I have always had a special place in my heart for the University of Redlands. Growing up, I played tennis on the Verdieck courts. In high school, my Associated Student Body leadership retreats were held on the University Quad. My friends who attended U of R as undergrads invited me to ballroom dancing classes in the Currier Gym and movie nights in Merriam Hall. It felt natural for me to be drawn back to the beautiful campus and inviting culture at University of Redlands as an adult.
While earning a bachelor’s and master’s in business administration with the intent of starting my own business, I landed jobs in higher education in graduate admissions and study abroad programming. During these student-centered positions, I realized I had a passion for working with college students and helping them reach their full potential.

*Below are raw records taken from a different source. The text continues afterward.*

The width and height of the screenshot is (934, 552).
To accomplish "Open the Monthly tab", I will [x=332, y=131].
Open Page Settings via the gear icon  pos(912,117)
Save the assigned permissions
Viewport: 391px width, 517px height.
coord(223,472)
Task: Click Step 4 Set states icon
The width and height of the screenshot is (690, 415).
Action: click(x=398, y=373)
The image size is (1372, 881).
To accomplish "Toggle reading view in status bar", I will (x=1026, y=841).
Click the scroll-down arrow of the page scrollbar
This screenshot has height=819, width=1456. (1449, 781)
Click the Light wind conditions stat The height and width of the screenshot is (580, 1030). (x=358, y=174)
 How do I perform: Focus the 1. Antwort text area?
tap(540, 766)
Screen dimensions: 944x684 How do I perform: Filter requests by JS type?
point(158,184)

In 2014, I joined the University of Redlands as an assistant director for enrollment for the School of Education. When I started in the position, the biggest challenge I faced was realizing how much I did not know about higher education and what it meant to truly help and counsel students. I always thought higher education ran like a business, and that student experiences on campus were transactional in nature. As I became more involved at U of R, I realized how much I had to learn.
I quickly immersed myself in the culture and professional development the University had to offer. A colleague at the time, Sara DeMoss, encouraged me to participate in University of Redlands Staff and Administrators Assembly (URSAA) and engage with different individuals across campus. I participated in the University’s employee diversity training, something that had not been offered to me by previous employers. In my position, I had the opportunity to meet with potential applicants who wanted to be teachers, counselors, and administrators both in K-12 and higher education. Each year I met with hundreds of applicants who had diverse backgrounds, identities, and aspirations and fell in love with the process of listening to their stories and dreams.
All these interactions cultivated a desire to expand my understanding of higher education and help college students in the development of their identities and pursuit of their educational and career aspirations. In 2017, I enrolled in the Master of Arts in School and College Counseling program at the University of Redlands.
It was unbelievable how quickly I was able to apply my studies to my work role. In my first semester, I learned what it meant to effectively listen and counsel individuals and to recognize and appreciate unique student identities and how they impact experiences not only in college but in society. This changed how I listened to, supported, and advocated for applicants from diverse backgrounds. As I took my elective classes, I learned about the history of higher education and how identity development occurs throughout one’s time as an undergraduate.
Working and studying at University of Redlands completely shifted my paradigm of what it means to be a lifelong learner and leader. Not only has the University of Redlands taught me to authentically and passionately celebrate diversity, but it has also helped me understand how I can continuously enrich my practice so I can work toward advancing a more just society.
What I appreciate most about University of Redlands is that it embraces my identity as a lifelong learner, providing ongoing educational workshops, events, and classes. Because of these opportunities, I became more prepared to work with students in a new capacity. I recently was hired as the associate director of Academic Success and Disability Services at U of R. In this position, I get to help students identify and work successfully toward their academic and personal goals while holistically developing their individual identities.
My identity as a lifelong learner means I will constantly strive for both personal and professional growth so I can better support and advocate for my students. Once I graduate, I might explore doctoral studies in the field. But for now, I feel incredibly blessed to not only be a part of the University of Redlands as an employee and student, but also as a member of a community of lifelong learners and agents of change.